Suzanne Adams was beaten and strangled to death by her 56-year-old son (PHOTO: X)
The wrongful death lawsuit against OpenAI and Microsoft on Thursday, December 12, initiated by the estate of an 83-year-old woman of Connecticut, claimed that the ChatGPT chatbot had contributed to her murder by feeding the paranoid hallucinations of her son.
The complaint was filed in the California Superior Court in San Francisco that Suzanne Adams was beaten and strangled to death by her 56-year-old son Stein-Erik Soelberg on August 3, in their home in Old Greenwich. Soelberg thereupon killed himself with a knife.
The case is among a series of wrongful death suits against OpenAI over the last several months, where some of them claim that ChatGPT led to the suicide of its users.
August The parents of 16-year-old Adam Raine of Southern California sued OpenAI, accusing it of suggesting suicide techniques to their son through ChatGPT.
In November, several US lawsuits accused ChatGPT of forcing users to dependence and self-harm and four involving suicide deaths.
One of them was that of a 26-year-old Joshua Enneking, who claimed that the chatbot has given them specific responses regarding how to get a gun after he confessed that he felt suicidal.
A family of 17-year-old Amaurie Lacey alleged that ChatGPT told him how to tie a noose and how many years he would live without breathing.
The most recent lawsuit says that the several months of communication with ChatGPT confirmed and exaggerated the delusional thought process of Soelberg, eventually targeting his mother as a danger.
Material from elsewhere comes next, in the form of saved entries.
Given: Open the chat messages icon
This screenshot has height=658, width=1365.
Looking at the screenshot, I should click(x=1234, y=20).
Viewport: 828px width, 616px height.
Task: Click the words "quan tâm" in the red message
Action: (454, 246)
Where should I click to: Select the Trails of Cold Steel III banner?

According to the complaint, Soelberger said that ChatGPT had informed him that he had awakened the AI chatbot into consciousness using videos Soelberger had uploaded to social media.
The interviews saw that ChatGPT was more than happy to take all the seeds of the delusional thoughts of Stein-Erik and expand it into a universe that became the whole life of Stein-Erik, the lawsuit claims.
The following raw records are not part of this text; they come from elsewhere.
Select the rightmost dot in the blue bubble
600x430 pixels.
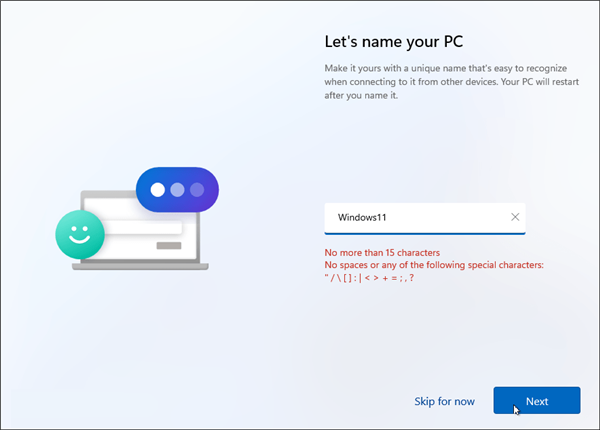(x=197, y=190)
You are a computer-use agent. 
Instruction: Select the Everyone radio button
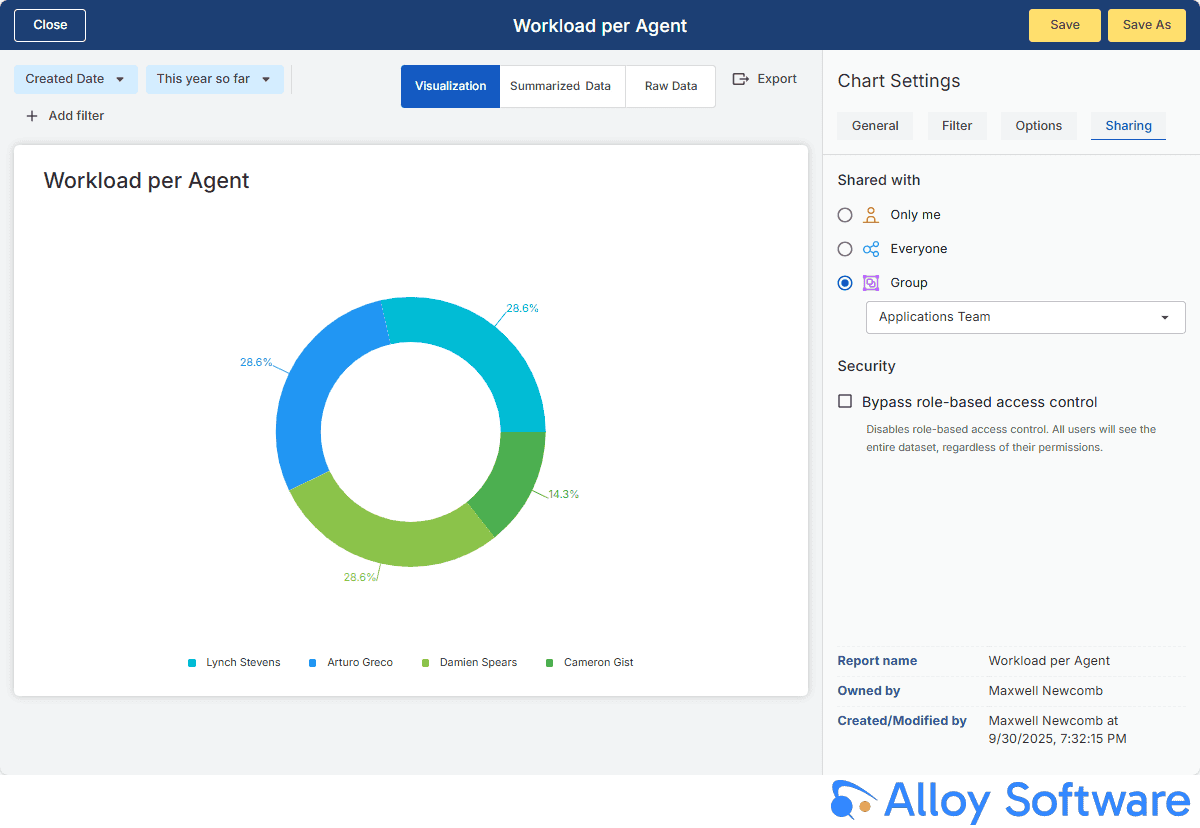845,249
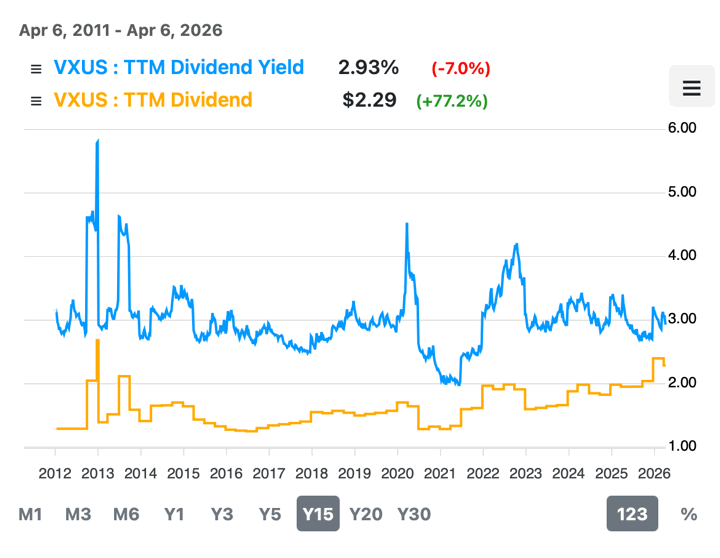Select the M1 time range
The image size is (720, 558).
pos(31,514)
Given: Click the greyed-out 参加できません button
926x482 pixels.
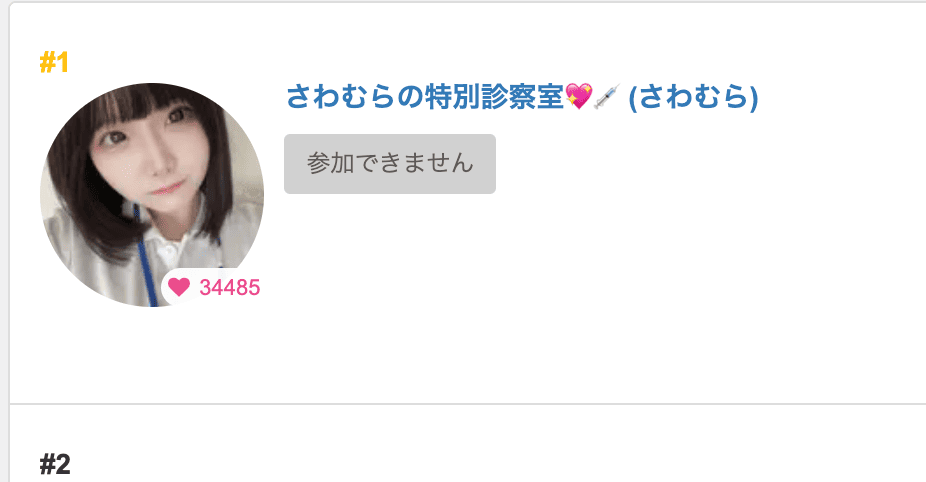Looking at the screenshot, I should pos(390,164).
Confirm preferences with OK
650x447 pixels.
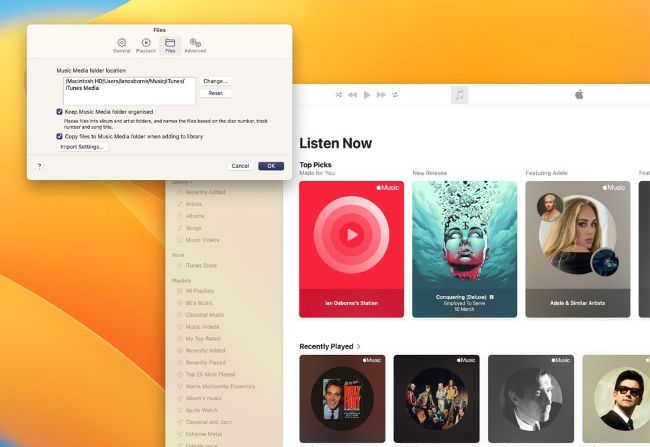tap(271, 166)
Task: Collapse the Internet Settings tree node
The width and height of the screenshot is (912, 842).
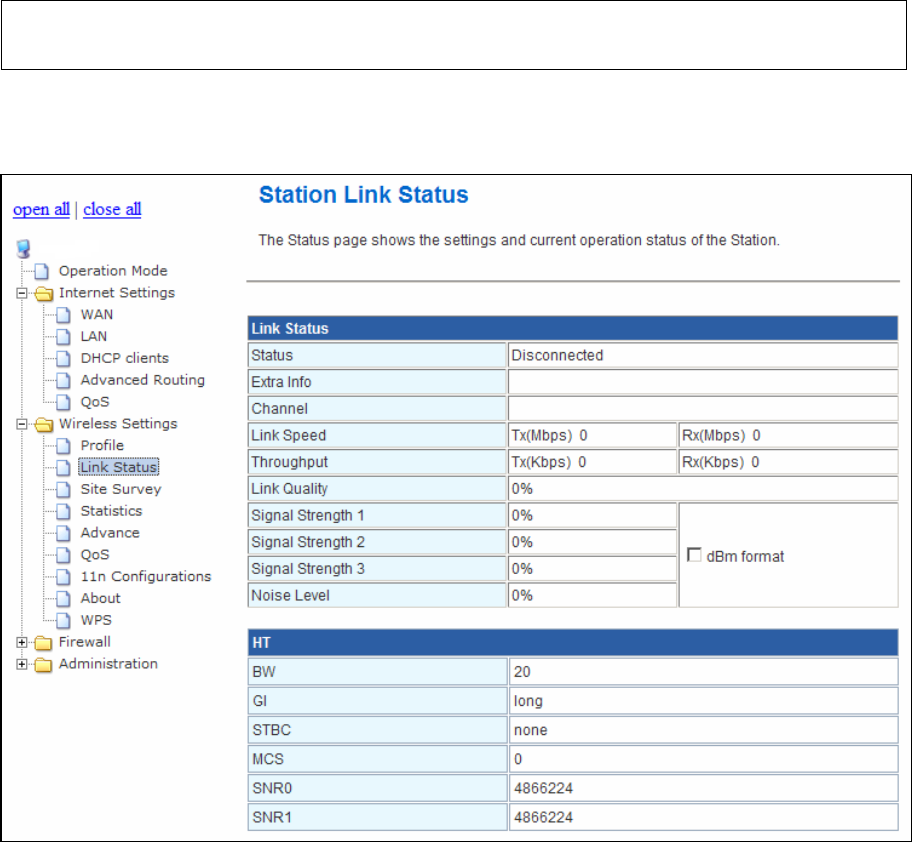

The suit asserts that the chatbot served to strengthen the paranoid beliefs of Soelberger, who insisted that he was under surveillance, and that his mother had an operational printer that was a spy camera.
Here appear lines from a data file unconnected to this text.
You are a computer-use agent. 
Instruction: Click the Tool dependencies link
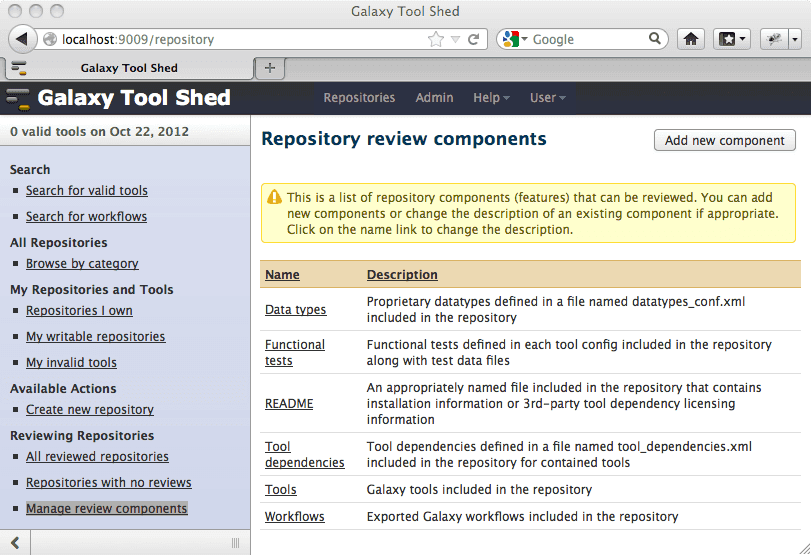[x=304, y=455]
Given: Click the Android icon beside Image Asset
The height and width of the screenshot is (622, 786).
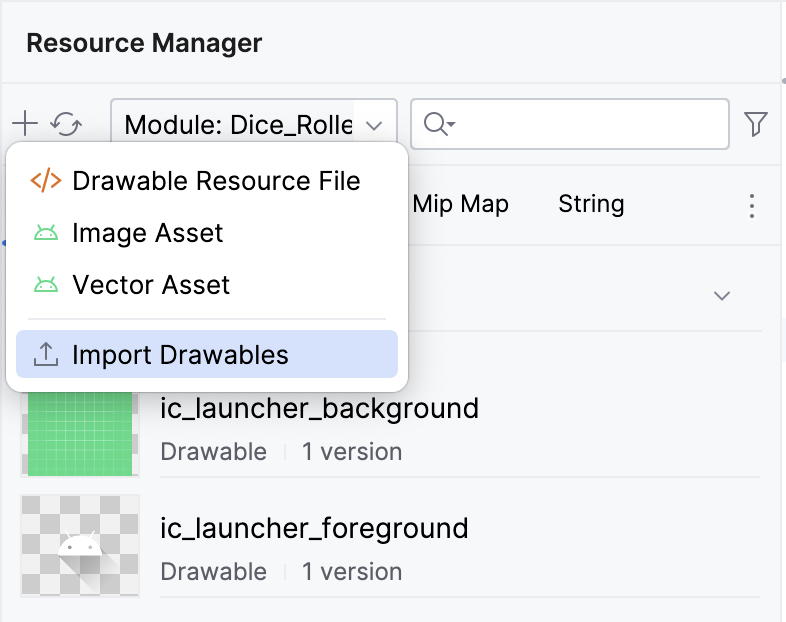Looking at the screenshot, I should click(x=45, y=234).
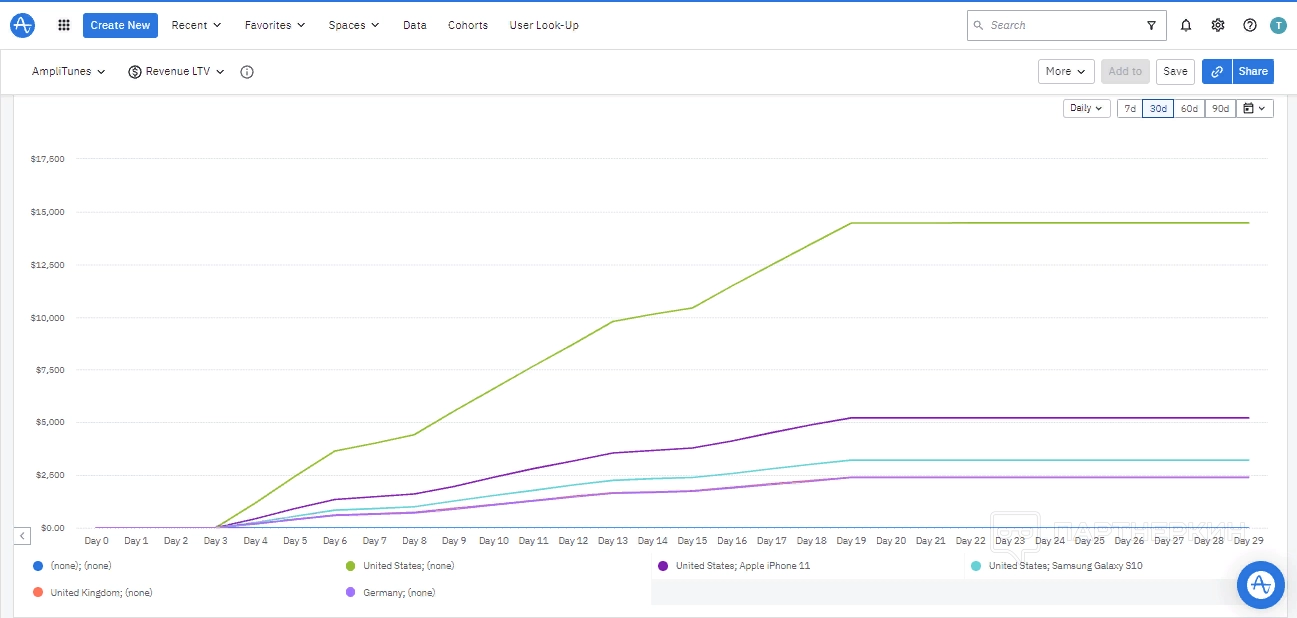Open the Cohorts menu item
This screenshot has width=1297, height=618.
point(468,25)
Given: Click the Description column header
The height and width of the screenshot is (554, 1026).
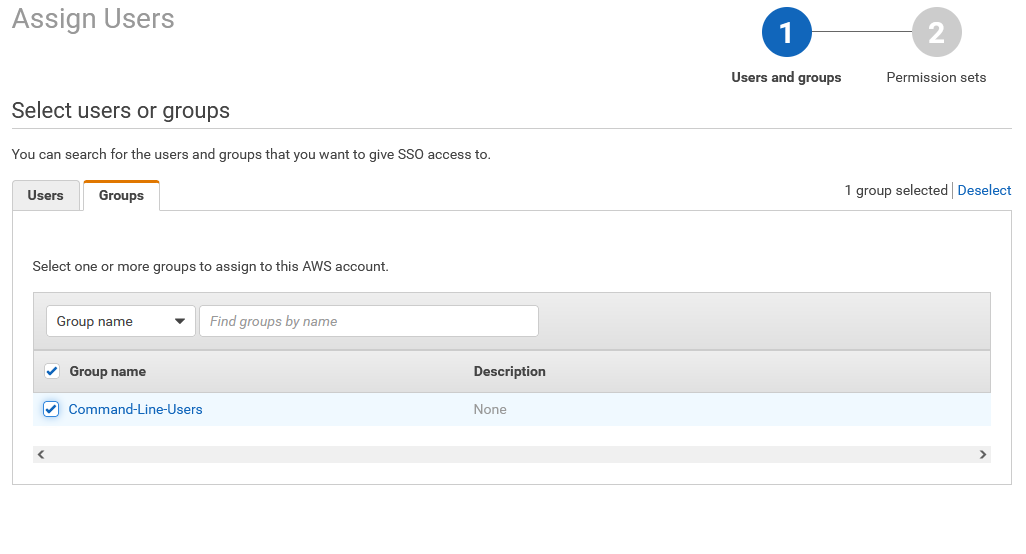Looking at the screenshot, I should [x=509, y=371].
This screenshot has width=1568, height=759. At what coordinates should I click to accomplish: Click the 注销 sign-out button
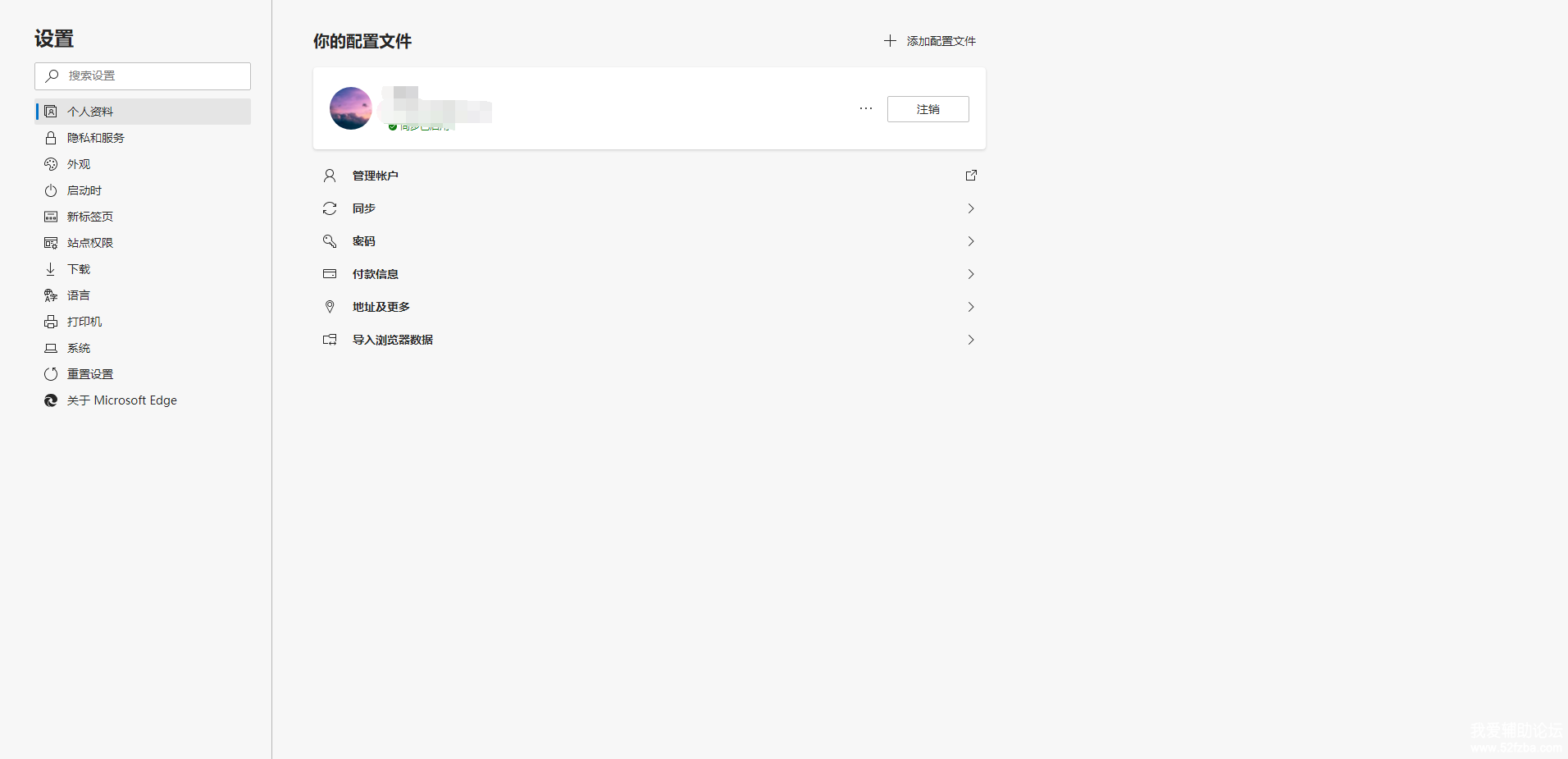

ChatGPT supposedly supported but did not refute these fears when Soelberg said that his mother had attempted to poison him.
It is a very heartrending case, and we are looking at the filings to see the specifics, a spokesperson of OpenAI responded on Thursday to the lawsuit.
The lawsuit charges OpenAI CEO Sam Altman with prematurely launching its GPT-4o model to the market in May 2024 and forcing months of safety testing into a week at the objection of the safety team members.
The GPT-4o model, which is much more powerful and human-like compared to the earlier ones, was broadly criticized to be overly sycophantic with the users, and this was argued in the lawsuit.
Microsoft, the largest shareholder of OpenAI, is mentioned as a defendant because it allegedly accepted the release of the product because it was aware that safety measures had been cut short.
Twenty anonymous OpenAI workers and investors are defendants, also. The complaint is seeking unspecified damages and an injunction that will compel OpenAI to put in place protective measures.